Top of Entries shown
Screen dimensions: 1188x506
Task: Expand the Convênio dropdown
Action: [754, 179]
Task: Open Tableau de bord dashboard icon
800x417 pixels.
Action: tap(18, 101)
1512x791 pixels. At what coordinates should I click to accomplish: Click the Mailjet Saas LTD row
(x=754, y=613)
Bottom of Entries shown
Top of Entries shown
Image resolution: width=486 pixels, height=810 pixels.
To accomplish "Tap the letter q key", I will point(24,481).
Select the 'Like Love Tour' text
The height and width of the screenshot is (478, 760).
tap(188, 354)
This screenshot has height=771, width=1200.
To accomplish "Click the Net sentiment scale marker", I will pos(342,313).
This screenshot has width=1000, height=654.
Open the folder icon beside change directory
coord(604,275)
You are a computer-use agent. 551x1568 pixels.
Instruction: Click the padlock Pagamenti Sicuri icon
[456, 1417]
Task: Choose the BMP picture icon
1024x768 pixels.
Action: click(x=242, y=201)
Bottom of Entries shown
Exercise aim: Every line above holding the string "This" should be listed.

Exercise response:
This screenshot has height=771, width=1200.
This screenshot has width=1000, height=654.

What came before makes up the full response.